▶ [PROBLEM TO WORK ON]
Answer these from the text below on light-emitting nanostructure devices, one line each:
(a) Which fields does the text name as needing small, efficient light sources?
(b) To what range is the emission wavelength of the carbon nanotube LED in U.S. Pat. No. 8,373,157 restricted?
(c) In US 2005/045867, what are the transitions from electrodes to carbon nanotubes called?

▶ [READING PASSAGE]
<<<<
Embodiments of the present invention relate to a device for emitting and/or receiving electromagnetic radiation by means of a radiation molecule arranged at an electrically conductive nanostructure, and to a method for providing same. Further embodiments relate to a device for emitting electromagnetic radiation with a radiation molecule or light converter molecule and control electrode means.
There is demand for small, efficient, tunable and easy-to-integrate light sources in many cases of application, such as, for example, for telecommunications, information technology, consumer electronics and medical engineering.
High-performance LEDs (light-emitting diodes) or diode lasers which, however, may necessitate much space and partly exhibit high an energy consumption are mostly used for such applications. In addition, these light sources or devices may only be adapted to the respective intended application to a relatively limited extent. This applies to both the structural shape and the light wavelength emitted.
U.S. Pat. No. 8,373,157 “Carbon Nano Tube (CNT) Light Emitting Device and Method of Manufacturing the Same” describes a carbon nanotube LED in which a plurality of carbon nanotubes are arranged in a layer. Doping the CNTs here takes place via respective n-doped or p-doped polymer layers such that a distribution of charge carriers of electrons and electron holes cannot be adjusted freely during operation. An emission wavelength of the electromagnetic radiation is restricted to the infrared range.
US 2005/045867 “Nanoscale Heterojunctions and Methods of Making and Using thereof” teaches light-emitting diodes consisting of individual quantum dots (QDs) as a luminophore, i.e. light-emitting particles, and contacted via carbon nanotubes. In addition, methods of manufacturing the same are described. The transitions from electrodes to carbon nanotubes are referred to as heterojunctions meaning that the source-drain current, apart from the contact resistances at the source and drain electrodes, experiences another contact resistance at a material or doping boundary within the contacting path, i.e. between a carbon nanotube and a QD. This means that the source-drain current flows through the QDs.
>>>>
▶ [DATA UNDER STUDY]
<<<<
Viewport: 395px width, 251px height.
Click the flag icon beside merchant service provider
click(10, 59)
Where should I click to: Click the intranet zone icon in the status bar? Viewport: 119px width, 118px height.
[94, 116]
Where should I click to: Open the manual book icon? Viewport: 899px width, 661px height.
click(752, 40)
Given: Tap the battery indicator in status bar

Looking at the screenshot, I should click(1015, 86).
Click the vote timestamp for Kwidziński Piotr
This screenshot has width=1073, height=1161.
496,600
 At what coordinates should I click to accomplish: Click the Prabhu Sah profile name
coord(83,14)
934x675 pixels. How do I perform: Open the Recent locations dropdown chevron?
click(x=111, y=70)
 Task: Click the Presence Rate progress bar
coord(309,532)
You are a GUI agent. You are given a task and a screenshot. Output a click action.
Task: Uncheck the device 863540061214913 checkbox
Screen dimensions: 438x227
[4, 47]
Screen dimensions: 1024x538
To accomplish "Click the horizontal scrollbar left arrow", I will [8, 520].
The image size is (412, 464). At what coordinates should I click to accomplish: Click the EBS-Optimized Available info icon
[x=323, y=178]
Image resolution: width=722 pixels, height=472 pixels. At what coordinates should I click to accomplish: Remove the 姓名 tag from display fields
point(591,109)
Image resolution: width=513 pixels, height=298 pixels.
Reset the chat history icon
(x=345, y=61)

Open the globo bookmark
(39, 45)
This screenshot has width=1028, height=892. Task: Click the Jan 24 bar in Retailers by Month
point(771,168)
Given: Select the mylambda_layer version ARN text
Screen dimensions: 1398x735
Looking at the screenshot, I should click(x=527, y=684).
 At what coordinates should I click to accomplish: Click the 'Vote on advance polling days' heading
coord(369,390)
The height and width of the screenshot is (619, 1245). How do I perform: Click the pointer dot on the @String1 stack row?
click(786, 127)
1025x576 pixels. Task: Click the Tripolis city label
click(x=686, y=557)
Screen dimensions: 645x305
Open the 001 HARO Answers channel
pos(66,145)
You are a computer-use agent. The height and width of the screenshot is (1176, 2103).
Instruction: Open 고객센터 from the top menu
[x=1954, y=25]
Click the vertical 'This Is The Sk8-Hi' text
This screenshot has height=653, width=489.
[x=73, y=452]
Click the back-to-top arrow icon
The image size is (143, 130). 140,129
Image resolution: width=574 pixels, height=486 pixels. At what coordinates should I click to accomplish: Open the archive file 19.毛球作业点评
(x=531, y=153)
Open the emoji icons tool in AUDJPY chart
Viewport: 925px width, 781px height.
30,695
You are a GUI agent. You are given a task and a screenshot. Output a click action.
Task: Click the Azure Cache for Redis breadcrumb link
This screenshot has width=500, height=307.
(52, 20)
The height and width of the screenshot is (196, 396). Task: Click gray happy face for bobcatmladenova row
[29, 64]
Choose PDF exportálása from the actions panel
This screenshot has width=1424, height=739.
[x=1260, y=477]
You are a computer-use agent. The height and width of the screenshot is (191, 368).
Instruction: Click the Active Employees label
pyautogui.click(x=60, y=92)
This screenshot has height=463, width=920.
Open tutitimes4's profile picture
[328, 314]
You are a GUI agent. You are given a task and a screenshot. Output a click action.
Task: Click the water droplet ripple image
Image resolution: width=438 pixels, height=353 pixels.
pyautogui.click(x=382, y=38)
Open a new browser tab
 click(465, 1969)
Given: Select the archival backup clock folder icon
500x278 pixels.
>>>>
▶ [RESULT OF THIS TASK]
(a) Telecommunications, information technology, consumer electronics and medical engineering.
(b) The infrared range.
(c) Heterojunctions.